*НАБОР ЗАДАНИЙ:*
[1] Где, согласно интервью с Абелем Феррарой, состоялась премьера фильма «Сибирь»?
[2] Выведите без изменений фрагмент интервью с Абелем Феррарой: начните с места, где стоят слова «Да, могу представить, но, боюсь, его», и остановитесь после слов «никогда не были?».
[3] Допишите следующую часть интервью с Абелем Феррарой, начав сразу после последней приведенной реплики.

*ТЕКСТ:*
* * * *

12 ноября на видеосервисе Wink выходит «Сибирь» Абеля Феррары, один из самых диких, странных и запутанных фильмов года — психоделическое путешествие Уиллема Дэфо по темным углам мужского подсознания. Премьера фильма состоялась в основном конкурсе 70-го Берлинского кинофестиваля, где поставила в тупик и критиков, и зрителей, и жюри. Максим Заговора поговорил с режиссером о Сибири и «Сибири», Нью-Йорке и Риме, психоанализе, терроризме и гендерном равноправии
Вы представляете, чего ждет российский зритель от фильма с названием «Сибирь»?
Да, могу представить, но, боюсь, его ждет большой сюрприз. Судить о фильме по названию — так себе стратегия. Конечно, мы снимали фильм не про Россию, хотя в нем и звучит русская речь. Это фильм-путешествие внутрь себя, психоделическая и психотерапевтическая сессии одновременно. Впрочем, я сейчас все это говорю и понимаю, что слово «Сибирь» на самом деле неплохо описывает наше кино. Не буквально, конечно, а на уровне ощущений.
Вы ведь в Сибири никогда не были?

* * * *

*МАТЕРИАЛ:*
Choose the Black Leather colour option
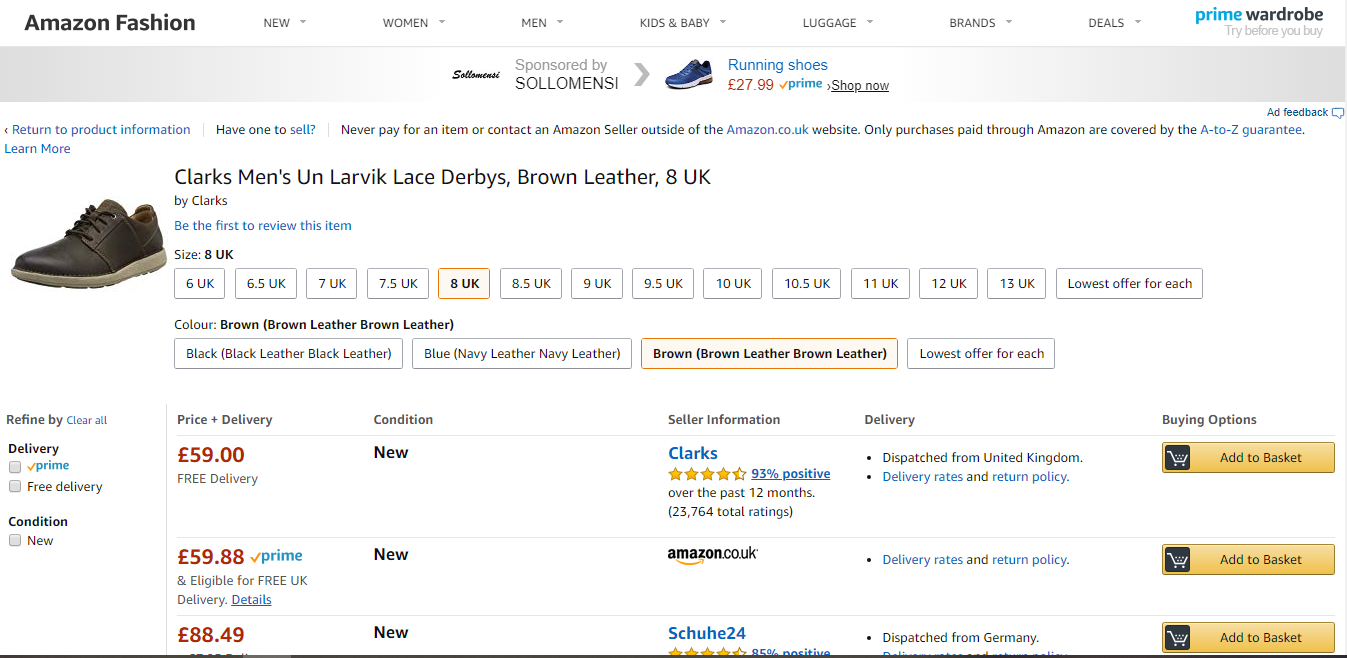(289, 354)
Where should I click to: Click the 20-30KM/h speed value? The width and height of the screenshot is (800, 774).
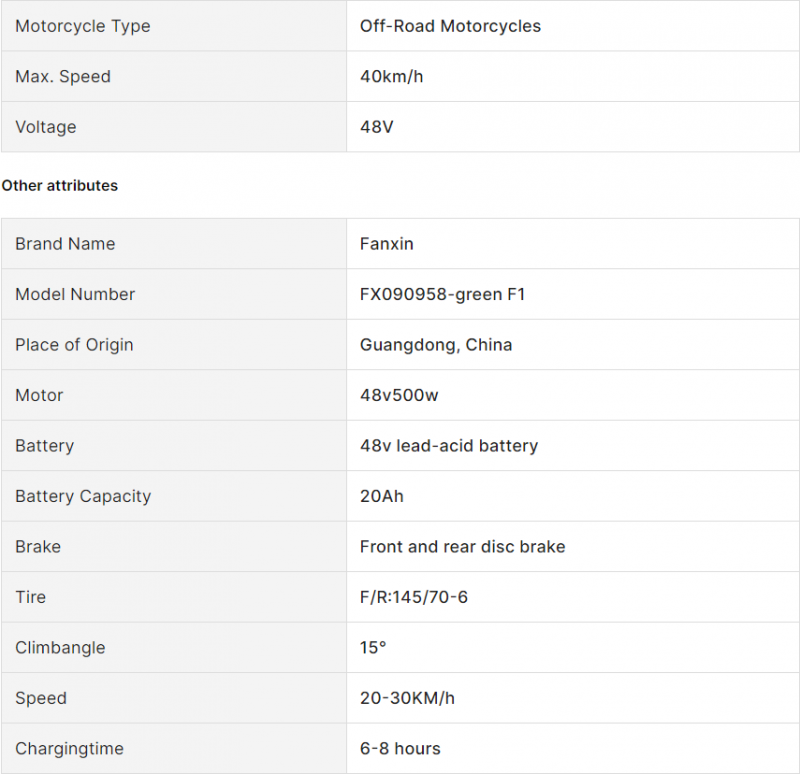(407, 698)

* * * *

*ОТВЕТЫ К ЗАДАНИЯМ:*
[1] В основном конкурсе 70-го Берлинского кинофестиваля.

[2]
Да, могу представить, но, боюсь, его ждет большой сюрприз. Судить о фильме по названию — так себе стратегия. Конечно, мы снимали фильм не про Россию, хотя в нем и звучит русская речь. Это фильм-путешествие внутрь себя, психоделическая и психотерапевтическая сессии одновременно. Впрочем, я сейчас все это говорю и понимаю, что слово «Сибирь» на самом деле неплохо описывает наше кино. Не буквально, конечно, а на уровне ощущений.
Вы ведь в Сибири никогда не были?

[3]
Никогда. У меня в голове существовал некий образ пространства, но выяснилось, что к реальности он отношения не имеет. Мне почему-то казалось, что в Сибири должны быть заснеженные горы — а там же их нет, поэтому мы отправились искать горы в Миннесоту, в США — а это моя родная страна, на секундочку, я в ней вырос,— и оказалось, что там тоже нет гор! В итоге мы снимали в Альпах. Понимаешь? В Сибири нет гор, в Миннесоте нет гор, а в фильме «Сибирь» они есть. Моя Сибирь — это метафора изгнания.
Кажется, тут дело вообще не в природе.
Да и в ней, кстати, тоже. Зима — принципиальное условие фильма. Я хотел, чтобы это была одновременно зима Солженицына и Джека Лондона. Красота, ужас и холод. Холод ведь тоже важная составляющая изгнания.
Как антитеза теплому дому?
Ты точно думаешь о доме, находясь в ссылке. Но когда герой Уиллема Дэфо обращается к своему дому — этот дом в огне. Если ссылка — это путь, то дорога назад — путь к горящему дому. И еще для меня было важно, что Сибирь — это такой топоним, который звучит более или менее одинаково на всех языках. И все сразу представляют себе образ, который за этим словом скрывается.
Где ваш дом сегодня?
В Риме.
Нью-Йорк вы уже домом не считаете?
Слушай, я живу в Риме шесть лет, думаю, этого достаточно, чтобы почувствовать себя дома. Родом я из Нью-Йорка и всегда буду американцем, но если ты спрашиваешь про дом — то сегодня это Рим.
А это вообще важный для вас вопрос: где ваш дом сейчас?
Совсем нет. Я могу жить в Петербурге, Москве, Риме, Нью-Йорке. Так устроен современный мир.
А как же язык?
Да, было бы здорово говорить по-итальянски, раз уж я поселился в Риме. Вот Уиллем, который живет буквально на соседней улице, говорит гораздо лучше меня!
Чем для вас Рим отличается от Нью-Йорка?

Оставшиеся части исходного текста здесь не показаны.